** Opening SUPPLIED INFORMATION block **

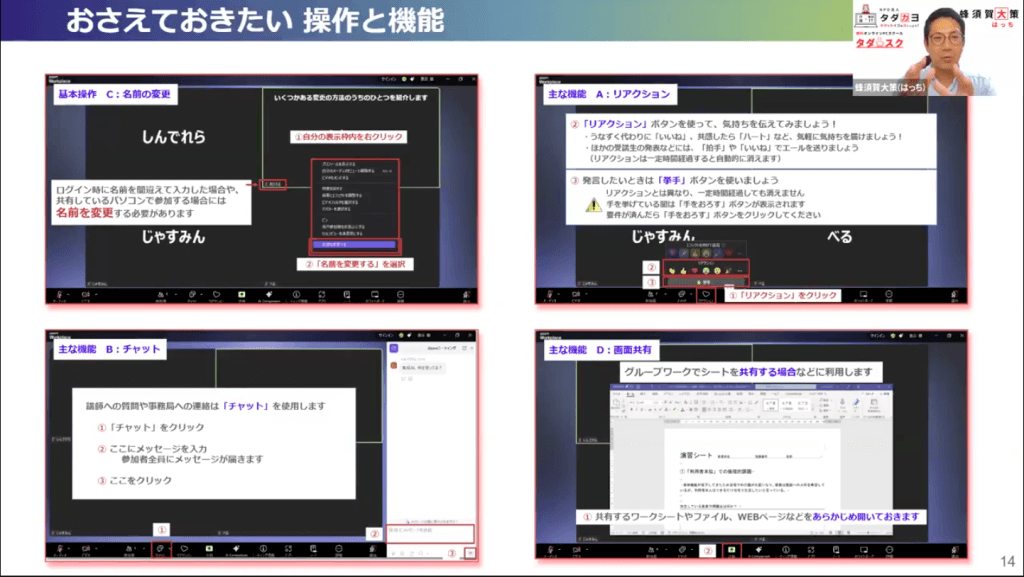Expand the arrow beside the microphone in the 名前の変更 panel
The image size is (1024, 577).
click(69, 293)
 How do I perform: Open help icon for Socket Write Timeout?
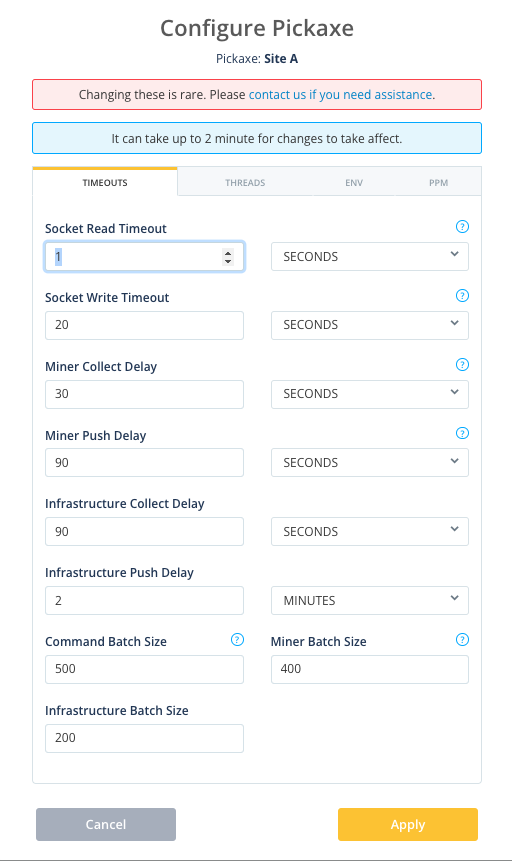(463, 295)
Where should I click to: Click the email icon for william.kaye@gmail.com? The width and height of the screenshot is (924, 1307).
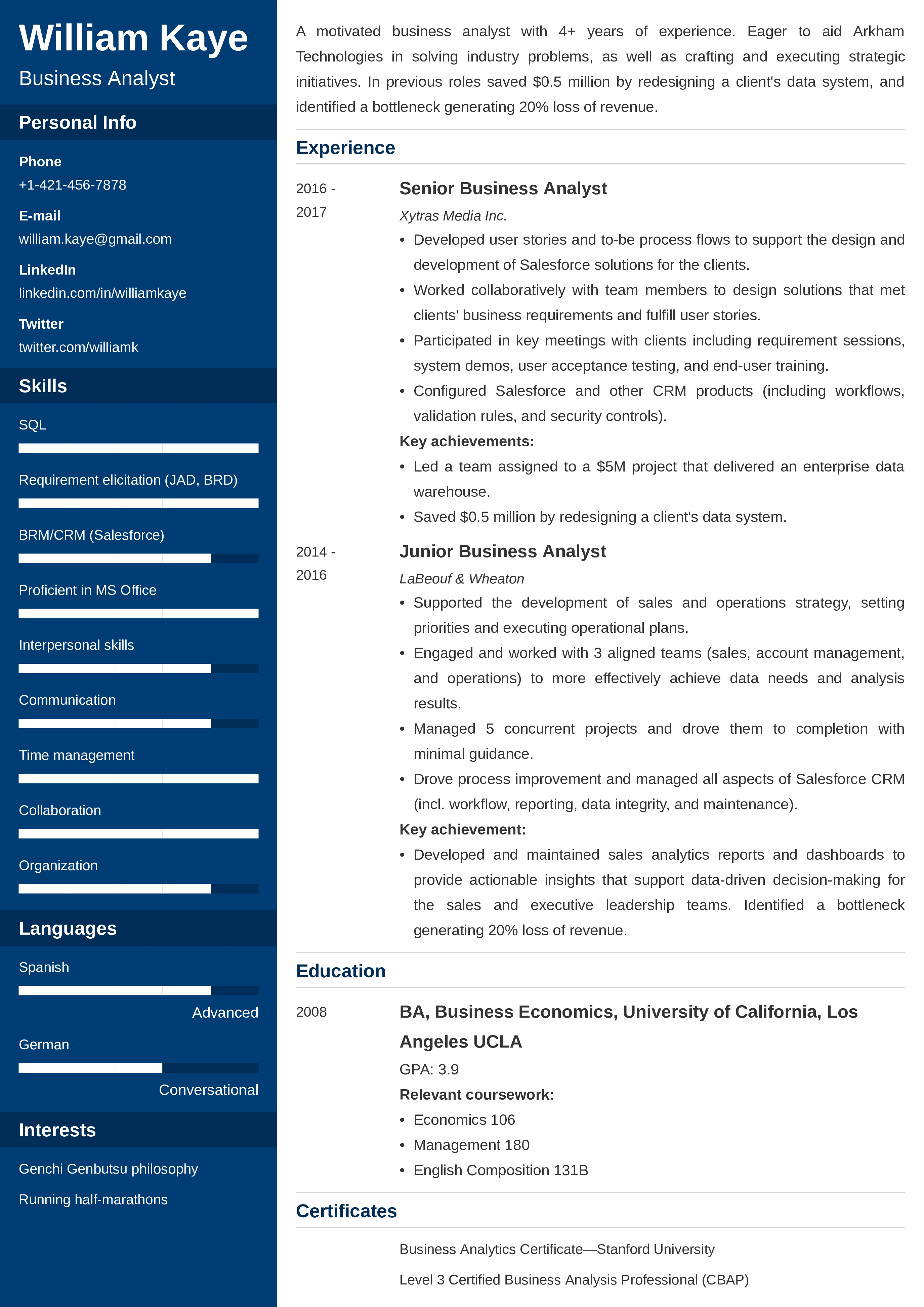(x=100, y=238)
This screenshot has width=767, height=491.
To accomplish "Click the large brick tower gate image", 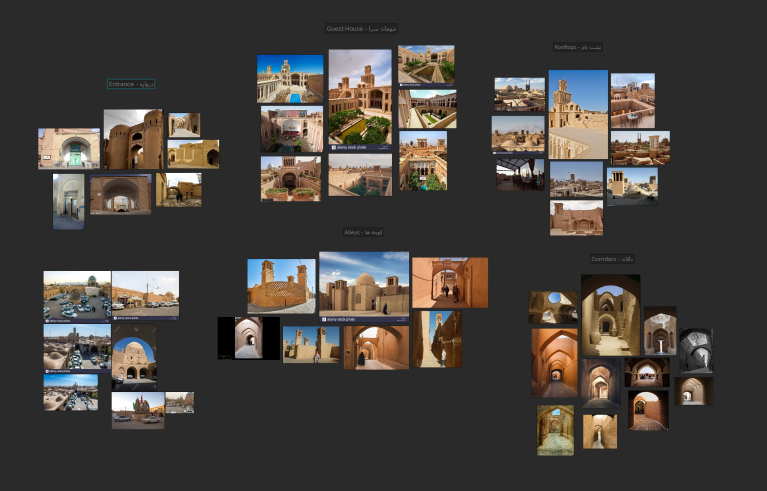I will coord(132,140).
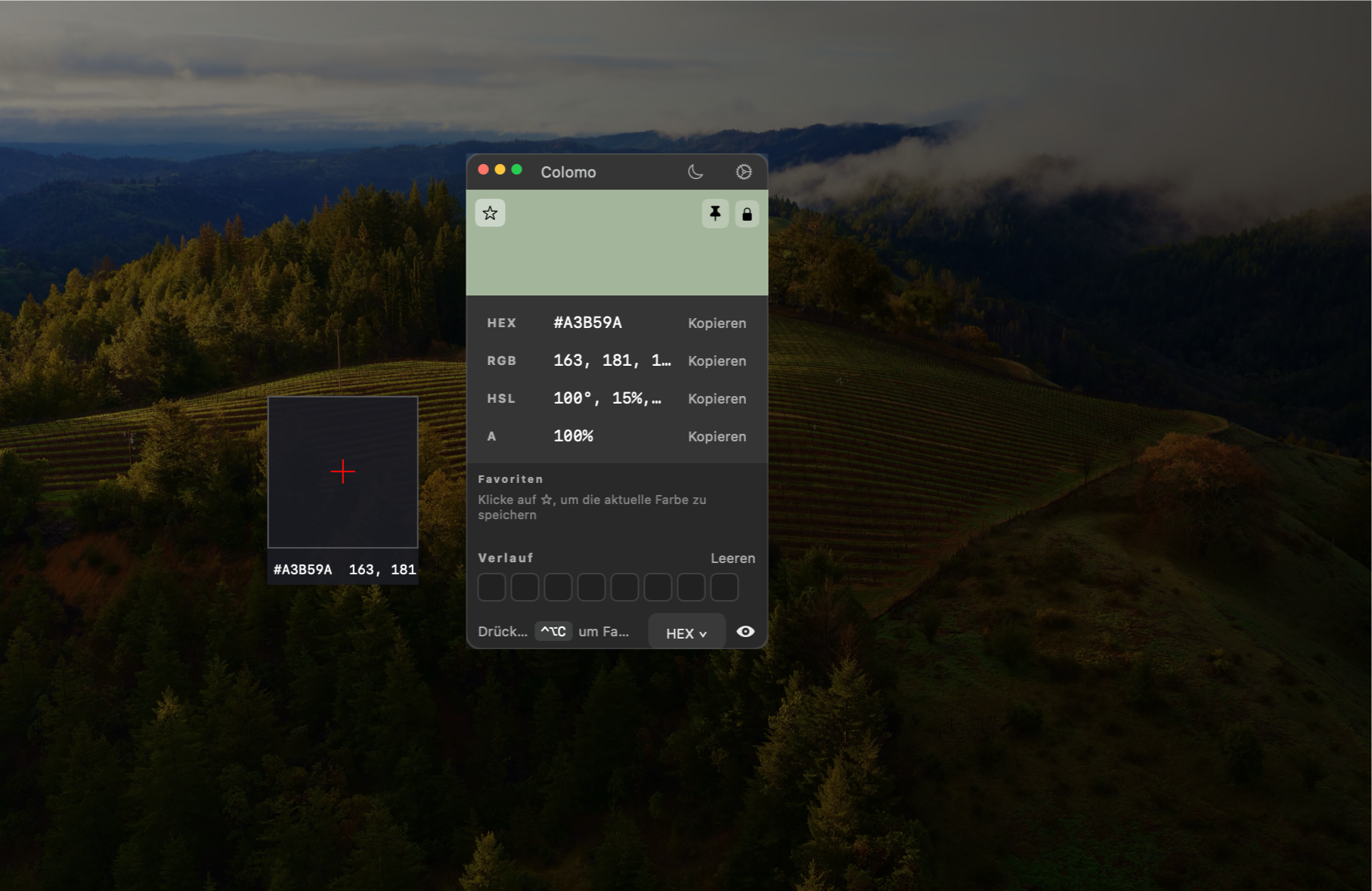Select the last empty Verlauf swatch
This screenshot has width=1372, height=891.
[724, 587]
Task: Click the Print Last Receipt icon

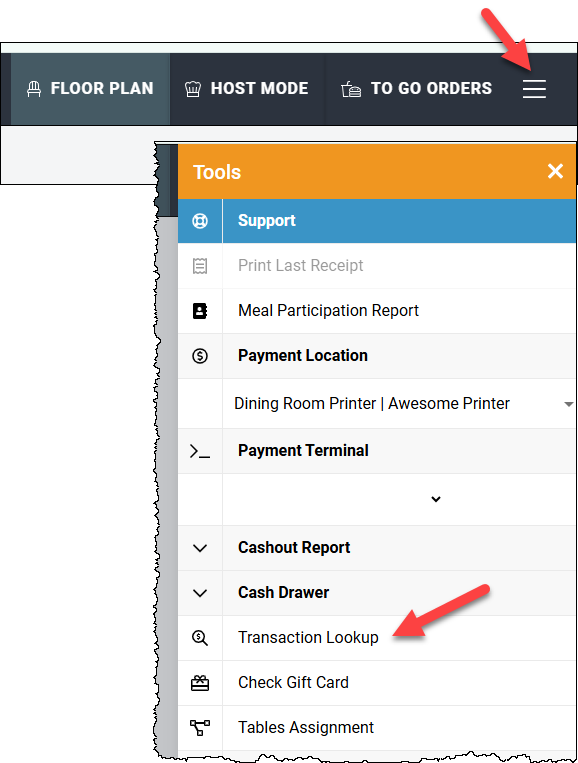Action: (x=200, y=266)
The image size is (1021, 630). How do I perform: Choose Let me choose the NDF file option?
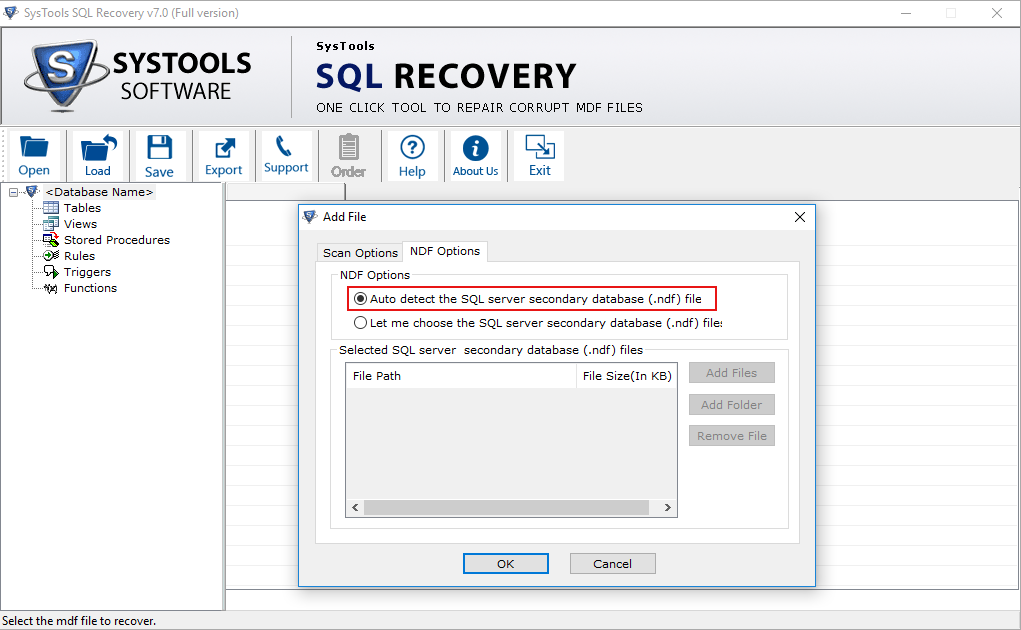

** Closing SUPPLIED INFORMATION block **

▸ **WHAT YOU SHOULD DO**
Reproduce the lines above beginning at the line that contains "How do I perform: Open" and ending at the line that contains "This screenshot has width=767, height=491.". No pictures.

▸ **WORKED SOLUTION**
 How do I perform: Open help icon for Socket Write Timeout?
(463, 295)
Where should I click to: Click the email icon for william.kaye@gmail.com? The width and height of the screenshot is (924, 1307).
(x=100, y=238)
This screenshot has width=767, height=491.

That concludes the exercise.